> _Selected text_:
***
Forum for Science, Industry and Business

Sponsored by:     3M 
Search our Site:

 

New evidence for an exotic, predicted superconducting state

27.10.2014

Superconductors and magnetic fields do not usually get along. But a research team led by a Brown University physicist has produced new evidence for an exotic superconducting state, first predicted a half-century ago, that can indeed arise when a superconductor is exposed to a strong magnetic field.

"It took 50 years to show that this phenomenon indeed happens," said Vesna Mitrovic, associate professor of physics at Brown University, who led the work. "We have identified the microscopic nature of this exotic quantum state of matter."


A team of physicists led by Brown University's Vesna Mitrovic has found new evidence for an exotic superconducting state, first predicted 50 years ago, that occurs when a superconductor is exposed to a strong magnetic field.

Credit: Mike Cohea / Brown University

The research is published in Nature Physics.
***
[Extracted data entries]

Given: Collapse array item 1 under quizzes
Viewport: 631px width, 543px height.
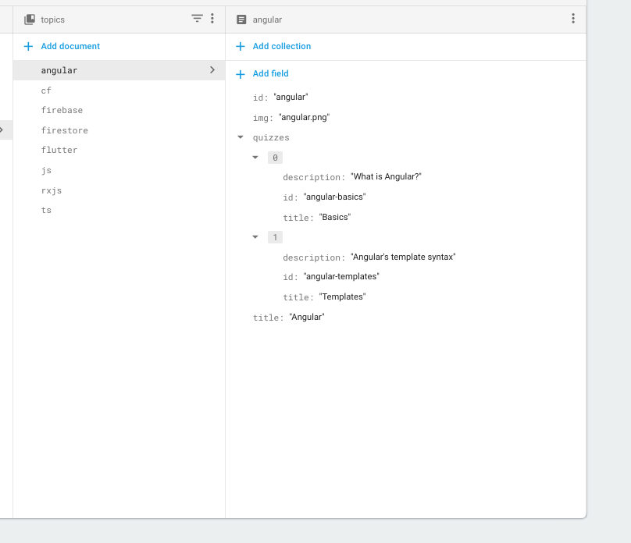Looking at the screenshot, I should pos(254,236).
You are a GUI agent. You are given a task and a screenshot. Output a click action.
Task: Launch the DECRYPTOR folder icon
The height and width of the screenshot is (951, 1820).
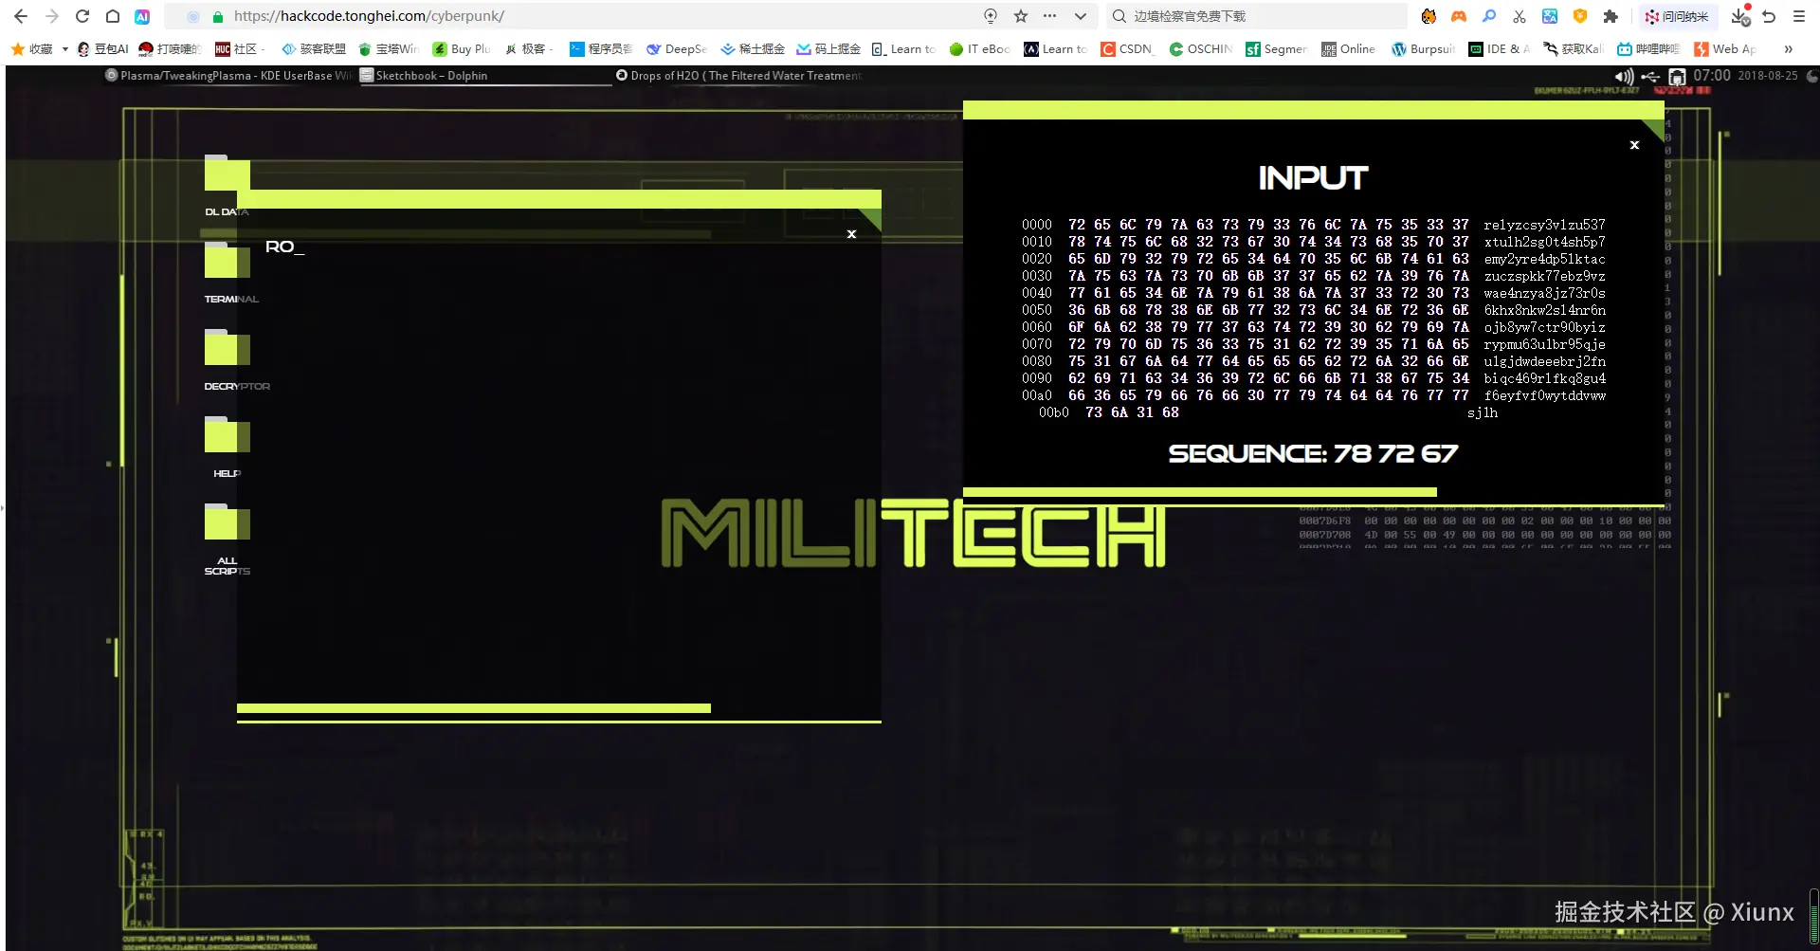(x=227, y=349)
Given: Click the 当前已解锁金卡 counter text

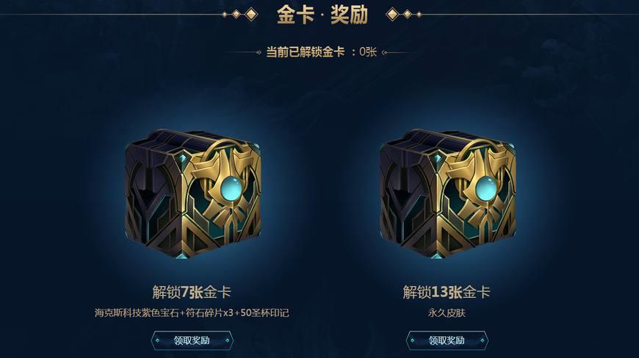Looking at the screenshot, I should pos(306,52).
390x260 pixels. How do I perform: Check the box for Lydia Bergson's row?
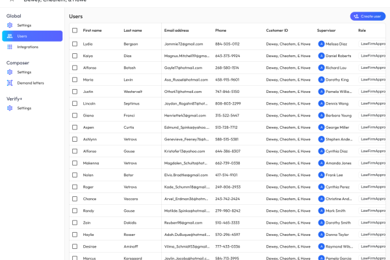click(75, 44)
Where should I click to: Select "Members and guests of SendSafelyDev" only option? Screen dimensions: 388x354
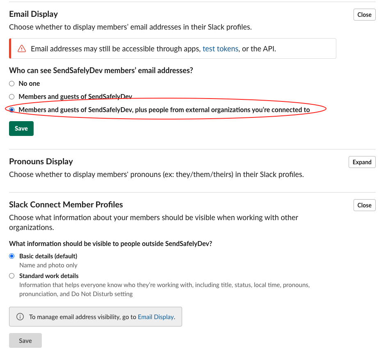click(x=12, y=97)
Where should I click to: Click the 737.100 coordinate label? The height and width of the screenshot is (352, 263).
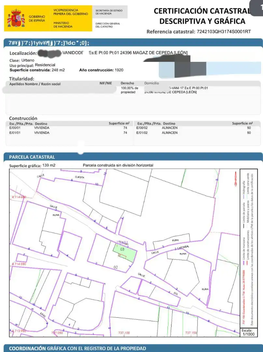click(124, 333)
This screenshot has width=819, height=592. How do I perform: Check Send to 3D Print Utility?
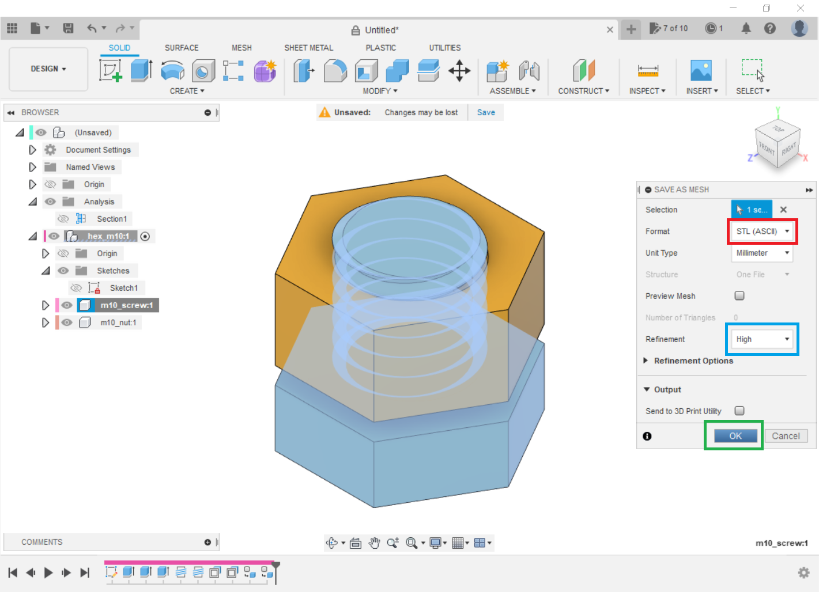pyautogui.click(x=739, y=411)
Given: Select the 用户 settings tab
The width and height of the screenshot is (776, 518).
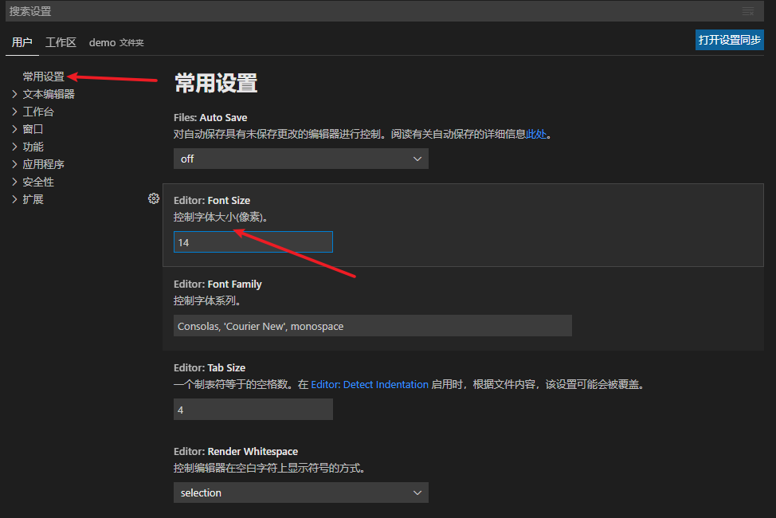Looking at the screenshot, I should tap(22, 42).
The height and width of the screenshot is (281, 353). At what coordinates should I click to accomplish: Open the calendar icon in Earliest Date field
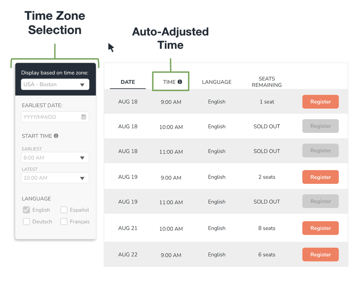tap(84, 117)
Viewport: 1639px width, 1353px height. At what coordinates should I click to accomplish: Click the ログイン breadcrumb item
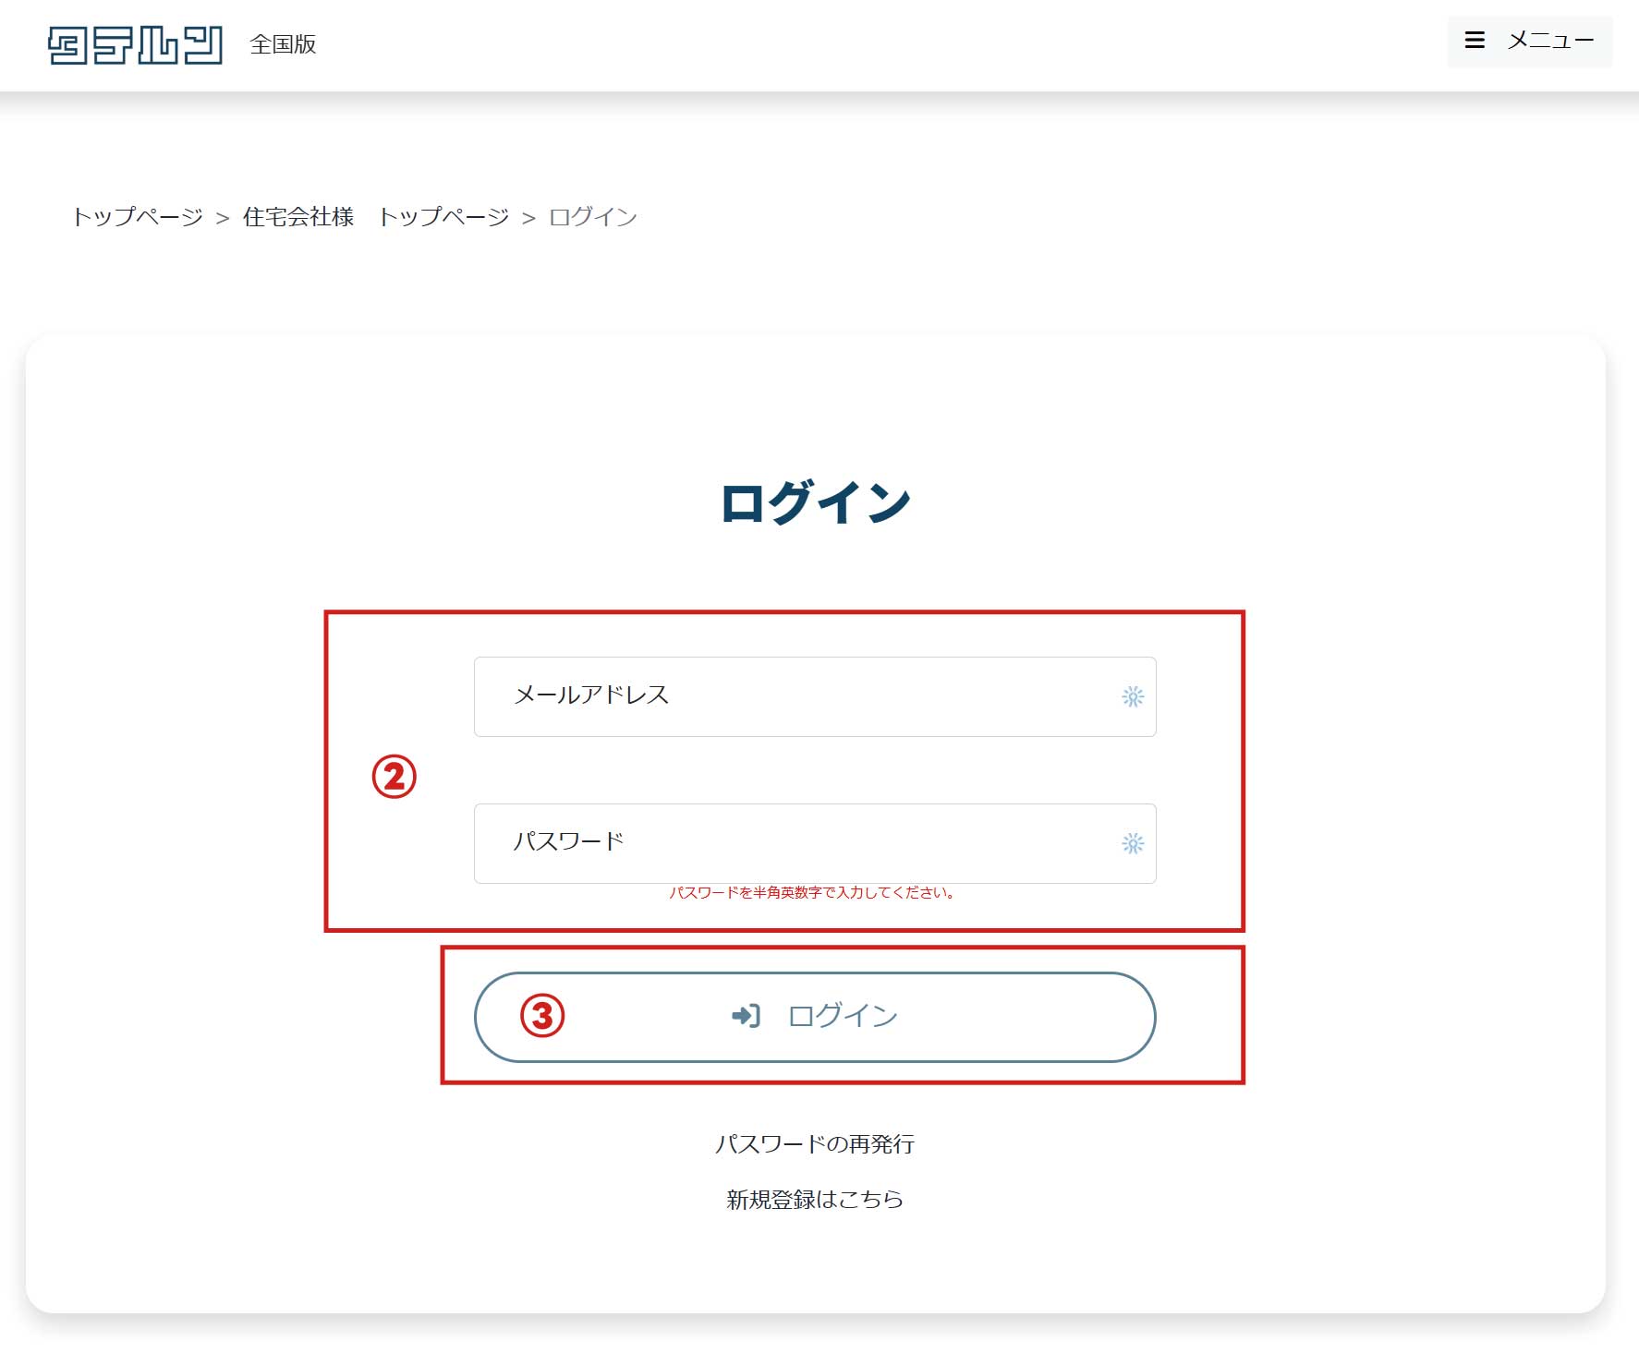(593, 217)
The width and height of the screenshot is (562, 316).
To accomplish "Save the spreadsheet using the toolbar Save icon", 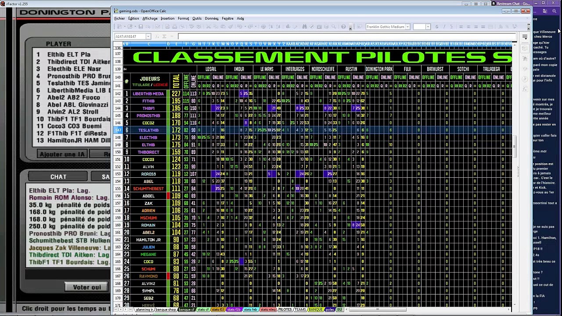I will pyautogui.click(x=141, y=27).
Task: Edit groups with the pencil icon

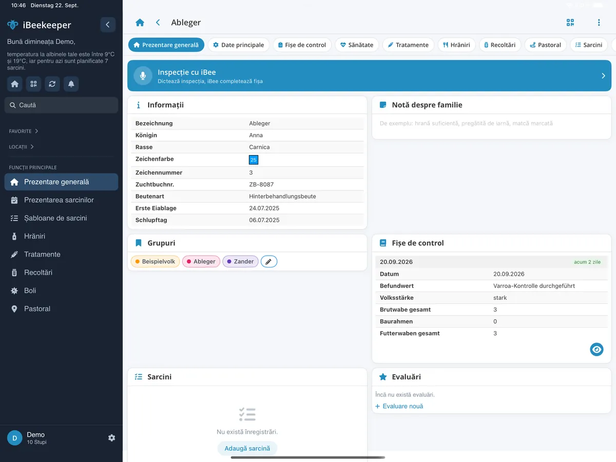Action: (269, 261)
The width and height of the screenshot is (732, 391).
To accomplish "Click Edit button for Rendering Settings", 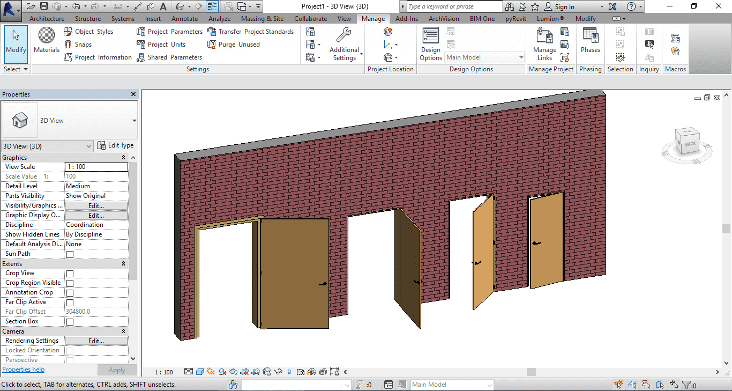I will click(x=96, y=341).
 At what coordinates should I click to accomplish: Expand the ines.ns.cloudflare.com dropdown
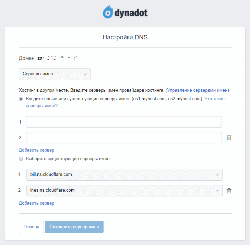[124, 190]
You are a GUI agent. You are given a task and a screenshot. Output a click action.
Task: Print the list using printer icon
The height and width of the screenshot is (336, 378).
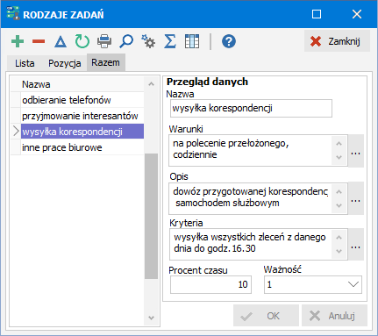(104, 41)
***
> _Explore the material_:
1. According to the superconductivity article, in which journal is the research published?
2. Please list every phrase in the superconductivity article that states a span of time.
The listing has no connection to the superconductivity article.

> _Expected responses_:
1. Nature Physics

2.
- a half-century ago
- 50 years
- 50 years ago